◆ Action item ◆
Could you return all of the material below line for line, without changing a single character?
----- Exercise inputs
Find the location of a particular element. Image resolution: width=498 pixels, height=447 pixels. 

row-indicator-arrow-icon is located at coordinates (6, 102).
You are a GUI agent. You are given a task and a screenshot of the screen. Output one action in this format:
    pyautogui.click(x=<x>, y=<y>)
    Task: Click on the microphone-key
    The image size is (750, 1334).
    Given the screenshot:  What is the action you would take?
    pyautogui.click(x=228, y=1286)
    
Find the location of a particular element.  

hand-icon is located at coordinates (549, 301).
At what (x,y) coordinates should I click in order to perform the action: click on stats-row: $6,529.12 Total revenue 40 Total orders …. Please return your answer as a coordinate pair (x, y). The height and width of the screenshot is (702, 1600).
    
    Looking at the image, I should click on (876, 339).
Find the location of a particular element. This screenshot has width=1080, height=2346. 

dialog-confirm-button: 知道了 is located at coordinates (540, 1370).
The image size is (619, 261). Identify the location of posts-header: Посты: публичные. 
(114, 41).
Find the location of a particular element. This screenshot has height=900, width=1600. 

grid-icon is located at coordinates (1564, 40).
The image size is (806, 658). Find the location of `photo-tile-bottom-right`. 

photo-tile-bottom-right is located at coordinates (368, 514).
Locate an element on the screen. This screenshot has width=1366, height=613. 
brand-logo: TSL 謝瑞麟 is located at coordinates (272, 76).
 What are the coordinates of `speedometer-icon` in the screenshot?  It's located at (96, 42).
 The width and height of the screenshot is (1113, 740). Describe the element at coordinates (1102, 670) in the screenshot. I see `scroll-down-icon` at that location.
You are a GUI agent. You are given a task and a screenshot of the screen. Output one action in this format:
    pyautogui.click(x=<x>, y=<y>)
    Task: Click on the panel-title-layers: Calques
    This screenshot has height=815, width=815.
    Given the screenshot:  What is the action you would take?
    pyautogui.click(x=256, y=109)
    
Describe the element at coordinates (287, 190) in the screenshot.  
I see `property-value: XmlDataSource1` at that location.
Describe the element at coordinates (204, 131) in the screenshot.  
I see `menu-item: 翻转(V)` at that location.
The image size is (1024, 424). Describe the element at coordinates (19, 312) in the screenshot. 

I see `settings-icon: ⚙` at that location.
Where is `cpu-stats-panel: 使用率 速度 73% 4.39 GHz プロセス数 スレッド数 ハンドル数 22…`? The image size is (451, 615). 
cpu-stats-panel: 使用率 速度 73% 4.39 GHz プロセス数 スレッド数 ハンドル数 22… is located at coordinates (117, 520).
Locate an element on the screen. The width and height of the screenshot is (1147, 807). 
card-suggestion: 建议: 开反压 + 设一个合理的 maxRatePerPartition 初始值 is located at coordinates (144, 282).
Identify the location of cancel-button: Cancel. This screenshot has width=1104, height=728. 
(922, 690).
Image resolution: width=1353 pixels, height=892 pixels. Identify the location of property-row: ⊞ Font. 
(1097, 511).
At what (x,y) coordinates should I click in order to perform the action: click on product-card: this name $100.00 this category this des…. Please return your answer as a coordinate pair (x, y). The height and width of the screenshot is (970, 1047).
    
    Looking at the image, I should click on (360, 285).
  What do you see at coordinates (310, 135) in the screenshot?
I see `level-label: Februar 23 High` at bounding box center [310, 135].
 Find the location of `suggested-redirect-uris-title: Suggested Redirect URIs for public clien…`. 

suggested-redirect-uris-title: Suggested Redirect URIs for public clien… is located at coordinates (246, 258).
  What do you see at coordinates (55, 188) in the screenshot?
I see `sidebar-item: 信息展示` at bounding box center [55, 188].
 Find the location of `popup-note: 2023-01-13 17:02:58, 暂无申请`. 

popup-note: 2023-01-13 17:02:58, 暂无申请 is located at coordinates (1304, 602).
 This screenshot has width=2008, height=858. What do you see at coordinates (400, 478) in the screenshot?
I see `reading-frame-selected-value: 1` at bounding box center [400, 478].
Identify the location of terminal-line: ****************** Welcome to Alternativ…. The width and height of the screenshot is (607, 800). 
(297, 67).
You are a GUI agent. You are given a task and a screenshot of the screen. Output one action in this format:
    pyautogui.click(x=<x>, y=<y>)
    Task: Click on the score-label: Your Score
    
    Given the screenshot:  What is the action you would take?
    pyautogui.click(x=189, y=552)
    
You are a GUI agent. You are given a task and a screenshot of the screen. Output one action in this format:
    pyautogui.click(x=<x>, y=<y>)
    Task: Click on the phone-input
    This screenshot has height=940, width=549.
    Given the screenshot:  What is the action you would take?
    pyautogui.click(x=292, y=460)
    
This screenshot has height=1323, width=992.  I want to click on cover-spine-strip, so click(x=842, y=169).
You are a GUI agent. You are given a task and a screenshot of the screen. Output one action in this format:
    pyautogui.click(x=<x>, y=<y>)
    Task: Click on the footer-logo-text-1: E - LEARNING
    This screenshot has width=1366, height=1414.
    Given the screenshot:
----------
◆ Expected answer ◆
Find the location of a particular element. Image resolution: width=498 pixels, height=447 pixels. 

row-indicator-arrow-icon is located at coordinates (6, 102).
You are a GUI agent. You are given a task and a screenshot of the screen. Output one action in this format:
    pyautogui.click(x=<x>, y=<y>)
    Task: Click on the microphone-key
    The image size is (750, 1334).
    Given the screenshot:  What is the action you would take?
    pyautogui.click(x=228, y=1286)
    
Find the location of a particular element.  

hand-icon is located at coordinates (549, 301).
At what (x,y) coordinates should I click in order to perform the action: click on stats-row: $6,529.12 Total revenue 40 Total orders …. Please return your answer as a coordinate pair (x, y). The height and width of the screenshot is (702, 1600).
    
    Looking at the image, I should click on (876, 339).
Find the location of a particular element. This screenshot has width=1080, height=2346. 

dialog-confirm-button: 知道了 is located at coordinates (540, 1370).
The image size is (619, 261). Identify the location of posts-header: Посты: публичные. 
(114, 41).
Find the location of a particular element. This screenshot has height=900, width=1600. 

grid-icon is located at coordinates (1564, 40).
The image size is (806, 658). Find the location of `photo-tile-bottom-right`. 

photo-tile-bottom-right is located at coordinates (368, 514).
Locate an element on the screen. This screenshot has width=1366, height=613. 
brand-logo: TSL 謝瑞麟 is located at coordinates (272, 76).
 What are the coordinates of `speedometer-icon` in the screenshot?  It's located at (96, 42).
 The width and height of the screenshot is (1113, 740). Describe the element at coordinates (1102, 670) in the screenshot. I see `scroll-down-icon` at that location.
You are a GUI agent. You are given a task and a screenshot of the screen. Output one action in this format:
    pyautogui.click(x=<x>, y=<y>)
    Task: Click on the panel-title-layers: Calques
    This screenshot has height=815, width=815.
    Given the screenshot:  What is the action you would take?
    pyautogui.click(x=256, y=109)
    
Describe the element at coordinates (287, 190) in the screenshot.  
I see `property-value: XmlDataSource1` at that location.
Describe the element at coordinates (204, 131) in the screenshot.  
I see `menu-item: 翻转(V)` at that location.
The image size is (1024, 424). Describe the element at coordinates (19, 312) in the screenshot. 

I see `settings-icon: ⚙` at that location.
Where is `cpu-stats-panel: 使用率 速度 73% 4.39 GHz プロセス数 スレッド数 ハンドル数 22…`? The image size is (451, 615). 
cpu-stats-panel: 使用率 速度 73% 4.39 GHz プロセス数 スレッド数 ハンドル数 22… is located at coordinates (117, 520).
Locate an element on the screen. The width and height of the screenshot is (1147, 807). 
card-suggestion: 建议: 开反压 + 设一个合理的 maxRatePerPartition 初始值 is located at coordinates (144, 282).
Identify the location of cancel-button: Cancel. This screenshot has width=1104, height=728. 
(922, 690).
Image resolution: width=1353 pixels, height=892 pixels. Identify the location of property-row: ⊞ Font. 
(1097, 511).
At what (x,y) coordinates should I click in order to perform the action: click on product-card: this name $100.00 this category this des…. Please return your answer as a coordinate pair (x, y). The height and width of the screenshot is (970, 1047).
    
    Looking at the image, I should click on (360, 285).
  What do you see at coordinates (310, 135) in the screenshot?
I see `level-label: Februar 23 High` at bounding box center [310, 135].
 Find the location of `suggested-redirect-uris-title: Suggested Redirect URIs for public clien…`. 

suggested-redirect-uris-title: Suggested Redirect URIs for public clien… is located at coordinates (246, 258).
  What do you see at coordinates (55, 188) in the screenshot?
I see `sidebar-item: 信息展示` at bounding box center [55, 188].
 Find the location of `popup-note: 2023-01-13 17:02:58, 暂无申请`. 

popup-note: 2023-01-13 17:02:58, 暂无申请 is located at coordinates (1304, 602).
 This screenshot has width=2008, height=858. What do you see at coordinates (400, 478) in the screenshot?
I see `reading-frame-selected-value: 1` at bounding box center [400, 478].
Identify the location of terminal-line: ****************** Welcome to Alternativ…. The width and height of the screenshot is (607, 800). 
(297, 67).
You are a GUI agent. You are given a task and a screenshot of the screen. Output one action in this format:
    pyautogui.click(x=<x>, y=<y>)
    Task: Click on the score-label: Your Score
    
    Given the screenshot:  What is the action you would take?
    pyautogui.click(x=189, y=552)
    
You are a GUI agent. You are given a task and a screenshot of the screen. Output one action in this format:
    pyautogui.click(x=<x>, y=<y>)
    Task: Click on the phone-input
    This screenshot has height=940, width=549.
    Given the screenshot:  What is the action you would take?
    pyautogui.click(x=292, y=460)
    
This screenshot has height=1323, width=992.  I want to click on cover-spine-strip, so click(x=842, y=169).
You are a GUI agent. You are given a task and a screenshot of the screen. Output one action in this format:
    pyautogui.click(x=<x>, y=<y>)
    Task: Click on the footer-logo-text-1: E - LEARNING
    This screenshot has width=1366, height=1414.
    Given the screenshot:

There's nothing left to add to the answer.